Wednesday, July 6, 2011

Food...

I don't do a very good job of eating.  I'm hungry all the time.  I don't eat enough.  I don't eat often enough.  And I can tell.  I should be losing more weight and I shouldn't be as tired as I am.  I'm at work almost asleep at 6:15pm because I have only had two chicken strips from ChickFilA today.  All day.  And about a half of a Diet Dr.
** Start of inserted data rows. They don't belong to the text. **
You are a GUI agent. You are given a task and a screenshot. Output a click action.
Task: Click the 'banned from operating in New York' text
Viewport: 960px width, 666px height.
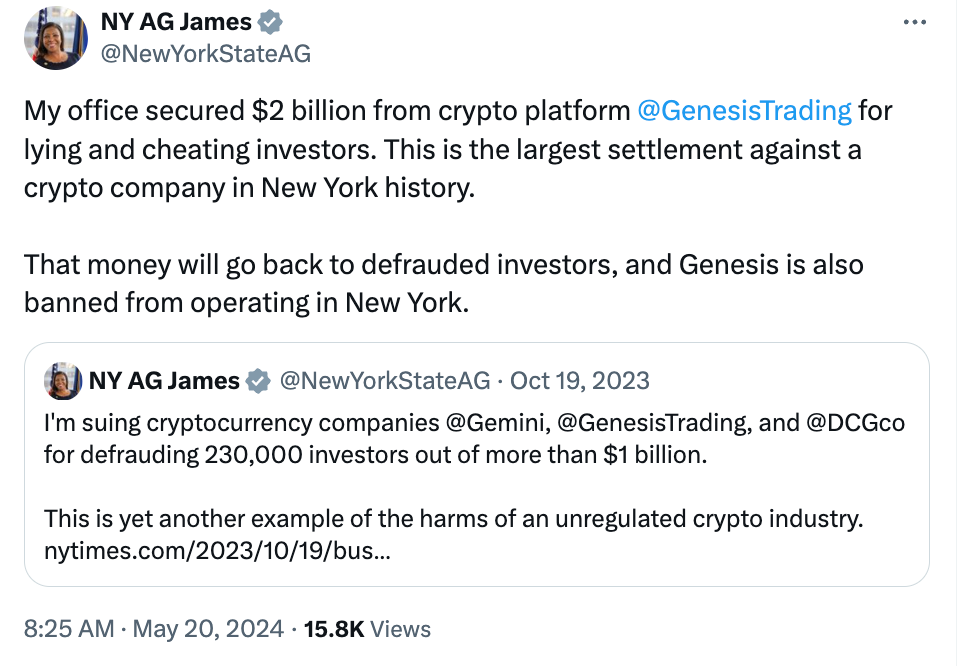pyautogui.click(x=246, y=303)
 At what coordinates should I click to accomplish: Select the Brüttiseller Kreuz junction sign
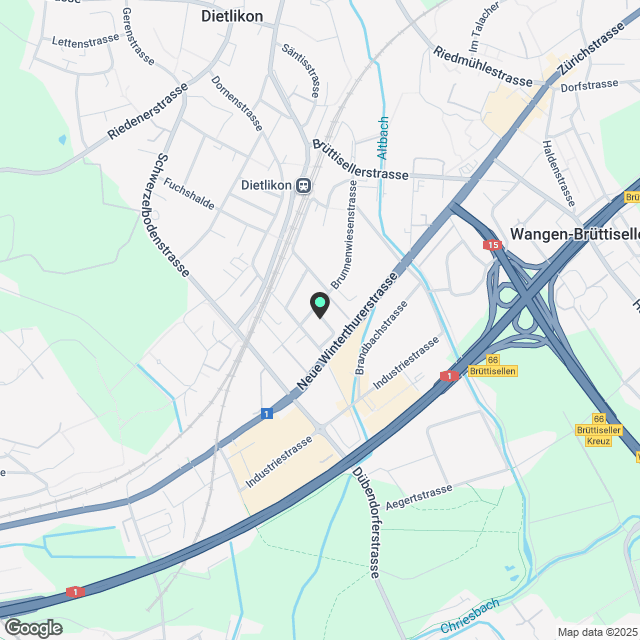tap(599, 430)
Pepper. 

I need to plan meals better.  I can no longer be up in the air about what I'm going to eat and when I'm going to eat.  I was worried before I had the surgery that I would struggle eating certain foods.  I had no idea I would struggle eating in general.  I've been on diets before where it takes so much concentration to eat healthy that it is no longer fun.  But I've still eaten.  I've never just stopped eating. 

So for all of you out there that I see on a regular basis, please help me eat.  I've been working out on an empty stomach, I've been going to sleep on an empty stomach and I'm not eating in the mornings.  I am often asked how I'm doing and I say I'm great, but tonight I just needed to be honest. 

I feel better putting it out there; asking for help.  I have the exercise part down, now I just need to get my eating stable. 

1 comment:

  1. Email what you are eating. I can give you some ideas. Now are limited on what you can eat? Hang in on the scale not going down when you think it should. When I was doing my transformation and even training for my show, I noticed my body would hold onto the weight and then the next week weigh in I would drop a pound or two. I have learned to accept that my body is stubborn sometimes. ;)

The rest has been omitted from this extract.